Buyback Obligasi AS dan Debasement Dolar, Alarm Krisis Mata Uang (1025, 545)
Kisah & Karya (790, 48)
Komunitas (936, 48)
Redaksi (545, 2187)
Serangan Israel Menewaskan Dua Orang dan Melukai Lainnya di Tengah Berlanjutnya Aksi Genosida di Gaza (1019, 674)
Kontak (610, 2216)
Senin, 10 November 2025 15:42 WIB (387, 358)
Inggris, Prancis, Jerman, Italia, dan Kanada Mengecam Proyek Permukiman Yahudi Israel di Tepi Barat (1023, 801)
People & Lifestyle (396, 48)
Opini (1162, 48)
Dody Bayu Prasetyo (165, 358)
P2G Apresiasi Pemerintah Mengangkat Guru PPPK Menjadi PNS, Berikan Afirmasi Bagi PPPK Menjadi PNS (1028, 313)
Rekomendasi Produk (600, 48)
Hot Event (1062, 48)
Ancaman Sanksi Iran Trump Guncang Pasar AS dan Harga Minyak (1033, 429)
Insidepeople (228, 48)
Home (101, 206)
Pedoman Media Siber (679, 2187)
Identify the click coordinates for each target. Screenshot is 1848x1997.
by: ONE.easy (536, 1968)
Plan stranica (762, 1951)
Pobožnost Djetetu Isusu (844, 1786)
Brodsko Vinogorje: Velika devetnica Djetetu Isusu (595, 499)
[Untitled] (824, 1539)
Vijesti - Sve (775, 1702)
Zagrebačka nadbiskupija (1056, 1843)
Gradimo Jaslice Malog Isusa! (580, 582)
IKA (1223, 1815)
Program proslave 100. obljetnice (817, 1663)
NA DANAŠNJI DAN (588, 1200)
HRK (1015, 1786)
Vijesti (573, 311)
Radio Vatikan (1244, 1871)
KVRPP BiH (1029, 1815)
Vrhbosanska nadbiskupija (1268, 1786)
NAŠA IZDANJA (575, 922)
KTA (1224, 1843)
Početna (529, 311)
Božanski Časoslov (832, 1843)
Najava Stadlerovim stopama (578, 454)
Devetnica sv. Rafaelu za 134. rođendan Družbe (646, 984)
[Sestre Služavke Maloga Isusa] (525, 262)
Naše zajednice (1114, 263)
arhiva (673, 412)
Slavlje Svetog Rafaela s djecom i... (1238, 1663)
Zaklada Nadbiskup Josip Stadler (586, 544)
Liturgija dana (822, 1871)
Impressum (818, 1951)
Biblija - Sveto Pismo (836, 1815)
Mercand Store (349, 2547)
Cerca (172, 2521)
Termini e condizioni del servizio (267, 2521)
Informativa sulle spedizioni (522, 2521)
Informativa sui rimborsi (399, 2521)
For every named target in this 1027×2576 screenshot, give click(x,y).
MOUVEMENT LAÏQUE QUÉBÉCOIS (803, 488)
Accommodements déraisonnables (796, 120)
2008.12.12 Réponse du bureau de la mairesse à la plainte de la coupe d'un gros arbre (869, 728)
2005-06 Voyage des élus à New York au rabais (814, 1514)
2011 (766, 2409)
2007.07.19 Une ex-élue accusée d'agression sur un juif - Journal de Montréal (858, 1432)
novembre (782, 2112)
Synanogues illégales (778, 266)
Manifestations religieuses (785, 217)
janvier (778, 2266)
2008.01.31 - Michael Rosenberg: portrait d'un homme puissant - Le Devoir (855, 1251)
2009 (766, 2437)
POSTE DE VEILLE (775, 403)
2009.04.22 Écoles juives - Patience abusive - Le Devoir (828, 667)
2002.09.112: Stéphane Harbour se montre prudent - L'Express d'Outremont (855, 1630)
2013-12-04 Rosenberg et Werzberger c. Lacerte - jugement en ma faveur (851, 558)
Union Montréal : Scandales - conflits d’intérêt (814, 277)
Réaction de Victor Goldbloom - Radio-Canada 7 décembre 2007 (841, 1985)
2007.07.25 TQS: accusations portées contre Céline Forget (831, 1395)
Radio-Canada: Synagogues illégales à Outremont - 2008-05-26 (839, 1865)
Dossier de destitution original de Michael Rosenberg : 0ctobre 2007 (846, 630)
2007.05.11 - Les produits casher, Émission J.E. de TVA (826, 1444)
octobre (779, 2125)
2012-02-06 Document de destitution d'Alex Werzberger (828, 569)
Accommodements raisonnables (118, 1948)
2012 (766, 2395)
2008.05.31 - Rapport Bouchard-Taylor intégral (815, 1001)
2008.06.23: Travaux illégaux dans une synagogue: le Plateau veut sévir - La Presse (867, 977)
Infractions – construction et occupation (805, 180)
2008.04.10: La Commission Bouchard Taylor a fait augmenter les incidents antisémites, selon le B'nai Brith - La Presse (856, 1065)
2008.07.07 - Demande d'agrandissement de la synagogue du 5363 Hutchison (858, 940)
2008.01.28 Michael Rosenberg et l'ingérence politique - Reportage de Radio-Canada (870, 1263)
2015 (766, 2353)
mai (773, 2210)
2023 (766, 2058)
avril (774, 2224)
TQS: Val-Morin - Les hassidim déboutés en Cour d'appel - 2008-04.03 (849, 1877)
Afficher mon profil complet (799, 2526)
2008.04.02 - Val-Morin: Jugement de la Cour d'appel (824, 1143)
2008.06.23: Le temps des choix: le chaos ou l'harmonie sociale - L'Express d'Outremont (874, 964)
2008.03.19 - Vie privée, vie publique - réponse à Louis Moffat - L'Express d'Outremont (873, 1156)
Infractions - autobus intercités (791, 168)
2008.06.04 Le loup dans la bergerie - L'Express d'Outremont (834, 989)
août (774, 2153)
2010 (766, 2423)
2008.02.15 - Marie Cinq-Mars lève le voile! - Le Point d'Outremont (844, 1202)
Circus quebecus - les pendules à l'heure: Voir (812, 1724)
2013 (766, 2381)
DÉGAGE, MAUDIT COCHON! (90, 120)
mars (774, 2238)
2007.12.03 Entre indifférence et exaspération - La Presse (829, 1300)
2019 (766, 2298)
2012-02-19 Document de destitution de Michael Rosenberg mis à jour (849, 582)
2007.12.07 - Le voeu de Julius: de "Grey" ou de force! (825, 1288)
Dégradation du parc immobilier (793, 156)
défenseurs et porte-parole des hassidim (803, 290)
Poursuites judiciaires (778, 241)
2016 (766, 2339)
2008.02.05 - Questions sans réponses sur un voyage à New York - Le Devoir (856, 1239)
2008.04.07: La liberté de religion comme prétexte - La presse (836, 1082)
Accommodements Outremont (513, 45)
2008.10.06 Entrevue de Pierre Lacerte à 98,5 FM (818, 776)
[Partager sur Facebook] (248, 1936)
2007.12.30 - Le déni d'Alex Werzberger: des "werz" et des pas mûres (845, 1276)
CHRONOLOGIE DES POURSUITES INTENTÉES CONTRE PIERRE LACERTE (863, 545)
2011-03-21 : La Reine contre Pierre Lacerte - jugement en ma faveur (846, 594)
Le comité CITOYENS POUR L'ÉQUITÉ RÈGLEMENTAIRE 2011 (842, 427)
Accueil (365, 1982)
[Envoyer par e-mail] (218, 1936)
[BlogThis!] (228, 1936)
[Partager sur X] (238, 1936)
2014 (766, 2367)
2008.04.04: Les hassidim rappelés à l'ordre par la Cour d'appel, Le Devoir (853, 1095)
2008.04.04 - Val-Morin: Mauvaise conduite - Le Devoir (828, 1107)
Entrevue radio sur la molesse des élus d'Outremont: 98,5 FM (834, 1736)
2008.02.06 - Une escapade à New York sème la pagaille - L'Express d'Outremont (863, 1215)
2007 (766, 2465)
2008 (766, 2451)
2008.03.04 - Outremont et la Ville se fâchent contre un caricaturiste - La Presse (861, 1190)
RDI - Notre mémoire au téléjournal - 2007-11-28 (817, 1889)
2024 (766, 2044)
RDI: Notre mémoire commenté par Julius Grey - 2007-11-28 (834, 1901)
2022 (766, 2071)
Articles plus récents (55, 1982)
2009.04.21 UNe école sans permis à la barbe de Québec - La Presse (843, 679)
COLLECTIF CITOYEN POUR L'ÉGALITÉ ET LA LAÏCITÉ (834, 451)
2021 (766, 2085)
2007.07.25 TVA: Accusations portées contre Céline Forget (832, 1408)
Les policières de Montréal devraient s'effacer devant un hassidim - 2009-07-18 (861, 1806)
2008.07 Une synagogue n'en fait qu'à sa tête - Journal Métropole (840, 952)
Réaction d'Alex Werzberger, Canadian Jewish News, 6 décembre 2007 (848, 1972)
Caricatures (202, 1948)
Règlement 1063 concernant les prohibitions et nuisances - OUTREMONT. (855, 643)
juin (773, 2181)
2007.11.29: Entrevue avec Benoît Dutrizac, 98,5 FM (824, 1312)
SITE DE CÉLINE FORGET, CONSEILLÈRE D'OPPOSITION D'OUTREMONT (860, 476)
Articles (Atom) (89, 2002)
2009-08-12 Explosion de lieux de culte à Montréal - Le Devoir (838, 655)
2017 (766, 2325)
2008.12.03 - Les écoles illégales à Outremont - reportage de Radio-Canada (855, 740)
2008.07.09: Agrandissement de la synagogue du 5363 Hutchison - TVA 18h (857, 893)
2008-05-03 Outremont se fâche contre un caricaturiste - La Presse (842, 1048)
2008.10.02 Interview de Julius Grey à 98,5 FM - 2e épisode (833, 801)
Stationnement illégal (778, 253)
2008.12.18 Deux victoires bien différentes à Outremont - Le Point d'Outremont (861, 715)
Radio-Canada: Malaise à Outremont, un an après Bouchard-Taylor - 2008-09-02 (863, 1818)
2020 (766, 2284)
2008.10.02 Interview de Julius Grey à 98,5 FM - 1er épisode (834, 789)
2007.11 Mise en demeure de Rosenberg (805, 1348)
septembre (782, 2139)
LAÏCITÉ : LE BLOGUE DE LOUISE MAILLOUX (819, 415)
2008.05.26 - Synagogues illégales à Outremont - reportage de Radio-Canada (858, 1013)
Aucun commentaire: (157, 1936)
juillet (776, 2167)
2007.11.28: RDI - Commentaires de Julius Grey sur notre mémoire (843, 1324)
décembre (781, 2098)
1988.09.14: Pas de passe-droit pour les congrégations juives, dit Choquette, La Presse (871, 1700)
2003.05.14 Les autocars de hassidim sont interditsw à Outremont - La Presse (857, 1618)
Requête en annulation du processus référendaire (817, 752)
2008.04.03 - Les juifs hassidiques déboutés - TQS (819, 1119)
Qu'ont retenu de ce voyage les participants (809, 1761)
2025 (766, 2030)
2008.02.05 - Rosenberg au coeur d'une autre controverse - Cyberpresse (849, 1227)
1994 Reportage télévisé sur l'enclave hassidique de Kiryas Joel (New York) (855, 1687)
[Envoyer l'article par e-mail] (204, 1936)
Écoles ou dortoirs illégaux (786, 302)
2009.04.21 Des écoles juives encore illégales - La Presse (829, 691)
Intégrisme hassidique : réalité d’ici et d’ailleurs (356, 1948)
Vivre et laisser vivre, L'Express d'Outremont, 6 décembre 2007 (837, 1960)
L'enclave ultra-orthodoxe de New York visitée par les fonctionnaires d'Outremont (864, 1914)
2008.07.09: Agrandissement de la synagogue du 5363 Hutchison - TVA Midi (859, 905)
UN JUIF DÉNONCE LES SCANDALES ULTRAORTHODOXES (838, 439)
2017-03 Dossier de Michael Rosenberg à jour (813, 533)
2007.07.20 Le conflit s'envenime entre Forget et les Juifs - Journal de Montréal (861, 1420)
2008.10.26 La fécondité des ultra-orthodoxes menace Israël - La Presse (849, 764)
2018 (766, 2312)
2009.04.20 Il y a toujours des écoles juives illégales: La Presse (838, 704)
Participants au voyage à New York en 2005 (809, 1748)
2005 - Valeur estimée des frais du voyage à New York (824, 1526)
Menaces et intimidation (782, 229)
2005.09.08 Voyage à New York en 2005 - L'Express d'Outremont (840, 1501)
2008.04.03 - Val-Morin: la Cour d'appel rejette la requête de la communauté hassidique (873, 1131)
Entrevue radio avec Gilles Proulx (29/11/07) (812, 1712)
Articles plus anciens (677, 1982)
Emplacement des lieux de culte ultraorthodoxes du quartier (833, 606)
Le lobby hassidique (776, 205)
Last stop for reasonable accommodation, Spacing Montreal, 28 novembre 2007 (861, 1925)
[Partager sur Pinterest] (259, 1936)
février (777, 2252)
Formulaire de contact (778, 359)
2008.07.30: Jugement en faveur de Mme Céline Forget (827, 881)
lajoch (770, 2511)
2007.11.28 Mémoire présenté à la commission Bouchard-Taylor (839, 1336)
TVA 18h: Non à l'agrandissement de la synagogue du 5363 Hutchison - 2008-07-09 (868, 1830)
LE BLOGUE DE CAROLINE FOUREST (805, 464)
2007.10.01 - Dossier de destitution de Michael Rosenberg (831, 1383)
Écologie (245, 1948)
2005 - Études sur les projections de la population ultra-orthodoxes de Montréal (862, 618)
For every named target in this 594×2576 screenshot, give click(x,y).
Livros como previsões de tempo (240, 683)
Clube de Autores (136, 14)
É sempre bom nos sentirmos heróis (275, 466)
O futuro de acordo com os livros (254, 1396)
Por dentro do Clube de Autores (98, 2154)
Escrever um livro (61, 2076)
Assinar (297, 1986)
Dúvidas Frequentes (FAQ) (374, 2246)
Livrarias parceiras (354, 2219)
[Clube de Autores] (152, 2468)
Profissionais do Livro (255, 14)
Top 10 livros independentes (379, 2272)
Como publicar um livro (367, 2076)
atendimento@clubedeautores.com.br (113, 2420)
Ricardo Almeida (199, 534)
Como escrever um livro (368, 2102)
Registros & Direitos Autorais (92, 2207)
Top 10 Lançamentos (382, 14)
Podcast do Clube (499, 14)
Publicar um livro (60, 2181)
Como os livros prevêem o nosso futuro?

★ ★ ★ ★

Only the lines from the one containing "2008.04.03 - Val-Morin: la" through the one containing "Last stop for" are to be retyped, both boundary lines included, with no other material.

2008.04.03 - Val-Morin: la Cour d'appel rejette la requête de la communauté hassidique (873, 1131)
Entrevue radio avec Gilles Proulx (29/11/07) (812, 1712)
Articles plus anciens (677, 1982)
Emplacement des lieux de culte ultraorthodoxes du quartier (833, 606)
Le lobby hassidique (776, 205)
Last stop for reasonable accommodation, Spacing Montreal, 28 novembre 2007 (861, 1925)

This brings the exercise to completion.